Essas eleições mostraram que não é fácil mudar. É fácil falar em mudanças, mas é difícil colocá-la em prática. É mais cômodo repetirmos aquilo que já sabemos. É preferível copiarmos experiências já vividas, andar pelos caminhos já trilhados, que ser uma aventura. É preferível ser uma unidade estática a fluir na direção de transformações constantes. É verdade que a vida é feita de permanências (essências) e provisoriedades. As provisoriedades, entretanto, precisam ser renovadas constantemente. Poucos estão preparados para o novo porque isso representa a ameaça de tudo que se adquiriu que explica a realidade e a vida. Não renovamos é por isso que sofremos, como certa vez alguém escreveu.

Em relação ao futuro, não sou profeta, mas prevejo um futuro sombrio. Para além de agüentarmos o Nelo Carvalho e João Melo, os intelectuais de ponta que o MPLA possui, porque eles dão as caras no tempo bom e ruim, para além de possuírem uma sólida formação acadêmica e intelectual, que muitas vezes até reconhecem falhas do sistema e compartilham aquilo que sabem e acreditam, diferentemente de outros, de quinta categoria, como diria Kuata Kanawa, que escrevem só para garantirem o seu pão de cada dia, teremos que agüentar sempre o mesmo discurso: “Assembléia eleita democraticamente” ou “nós somos capazes de implantar a democracia”.

Além disso, eles mudarão a constituição. É muito provável que implantem a monarquia parlamentar. Anotem aí, ao contrário da movimentação que vimos nos últimos dias do Presidente em exercício, agora volta aos velhos costumes, fechado em Luanda. Visitar províncias, só em agosto do próximo ano. Nenhuma obra será mais inaugurada, exceto às escolas da Província do Uige. Irá aumentar o número de artigos de opinião de gente que vai bajular o sistema. Até pouco tempo estiveram escondidos. Não sei como o Mpla acredita nessas pessoas. Espero que queime a língua.
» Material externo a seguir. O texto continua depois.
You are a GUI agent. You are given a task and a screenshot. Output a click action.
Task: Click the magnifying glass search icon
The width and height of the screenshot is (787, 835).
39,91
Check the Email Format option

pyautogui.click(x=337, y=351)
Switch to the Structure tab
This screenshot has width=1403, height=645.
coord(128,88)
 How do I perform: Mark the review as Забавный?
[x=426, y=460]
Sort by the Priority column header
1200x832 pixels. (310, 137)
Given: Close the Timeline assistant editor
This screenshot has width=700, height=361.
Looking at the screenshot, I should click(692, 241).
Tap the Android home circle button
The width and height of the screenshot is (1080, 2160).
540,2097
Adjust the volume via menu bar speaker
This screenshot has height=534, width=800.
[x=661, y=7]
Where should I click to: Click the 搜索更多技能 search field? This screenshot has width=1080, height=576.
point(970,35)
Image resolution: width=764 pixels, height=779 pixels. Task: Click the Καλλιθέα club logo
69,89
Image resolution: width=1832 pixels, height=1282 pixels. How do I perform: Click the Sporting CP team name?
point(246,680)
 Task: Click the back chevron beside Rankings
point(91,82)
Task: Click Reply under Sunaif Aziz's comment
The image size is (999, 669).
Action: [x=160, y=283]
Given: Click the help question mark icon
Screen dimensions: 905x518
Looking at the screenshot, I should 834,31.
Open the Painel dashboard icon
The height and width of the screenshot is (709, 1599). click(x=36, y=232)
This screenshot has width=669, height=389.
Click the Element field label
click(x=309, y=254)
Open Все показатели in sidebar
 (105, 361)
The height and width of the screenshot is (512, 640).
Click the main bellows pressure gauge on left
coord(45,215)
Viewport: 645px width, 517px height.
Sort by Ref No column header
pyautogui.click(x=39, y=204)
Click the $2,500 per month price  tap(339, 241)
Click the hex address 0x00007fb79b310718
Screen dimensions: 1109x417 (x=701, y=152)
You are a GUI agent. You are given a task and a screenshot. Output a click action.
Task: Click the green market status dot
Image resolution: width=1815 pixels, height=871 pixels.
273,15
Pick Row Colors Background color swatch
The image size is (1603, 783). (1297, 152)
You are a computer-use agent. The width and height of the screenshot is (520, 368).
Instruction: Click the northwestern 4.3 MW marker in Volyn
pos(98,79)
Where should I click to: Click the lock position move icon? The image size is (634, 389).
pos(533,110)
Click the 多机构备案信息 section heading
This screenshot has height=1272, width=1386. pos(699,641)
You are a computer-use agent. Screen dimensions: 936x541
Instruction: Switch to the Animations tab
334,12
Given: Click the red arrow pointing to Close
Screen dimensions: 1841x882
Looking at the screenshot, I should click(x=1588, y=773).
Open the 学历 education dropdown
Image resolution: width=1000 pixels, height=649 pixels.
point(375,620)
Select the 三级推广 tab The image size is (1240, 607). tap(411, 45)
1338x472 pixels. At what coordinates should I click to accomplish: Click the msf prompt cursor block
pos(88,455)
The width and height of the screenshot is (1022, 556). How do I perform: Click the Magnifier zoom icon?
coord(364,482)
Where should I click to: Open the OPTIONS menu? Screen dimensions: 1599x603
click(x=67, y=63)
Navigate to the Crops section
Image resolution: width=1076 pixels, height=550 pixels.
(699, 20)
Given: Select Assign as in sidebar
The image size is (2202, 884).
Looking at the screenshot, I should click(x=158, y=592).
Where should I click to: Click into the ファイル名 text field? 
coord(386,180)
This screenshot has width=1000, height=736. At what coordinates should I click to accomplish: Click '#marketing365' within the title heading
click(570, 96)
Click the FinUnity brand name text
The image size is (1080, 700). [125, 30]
As eleições, apesar de tudo, foram um bom começo. Espero que tudo volte à normalidade. Desta vez, por exemplo, o país não parou para comemorar o aniversário de um presidente de partido. Agora, espero que o Mpla não negue o voto de angolanos na diáspora nem adie as eleições do próximo ano. O resto fica uma lição de que o Jogo tem que ser jogado no campo. A vida continua. A vida é feita de altos e baixos; de vitórias e derrotas; Diz o velho pensamente “se a tua caminhada fosse florida só de rosas, teria no fim a decepção de não ter lutado por um ideal mais valoroso”.

Devemos amar cada vez mais o nosso povo e cada um de nós faça o que puder de melhor por ele. Seria muito bom se renunciássemos a individualidade e voltássemos mais para coletividade. Ademais, devemos continuar rir e a sorrir. Quero parabenizar, finalmente, ao club-k, pela excelente cobertura que fez e muitos blogues.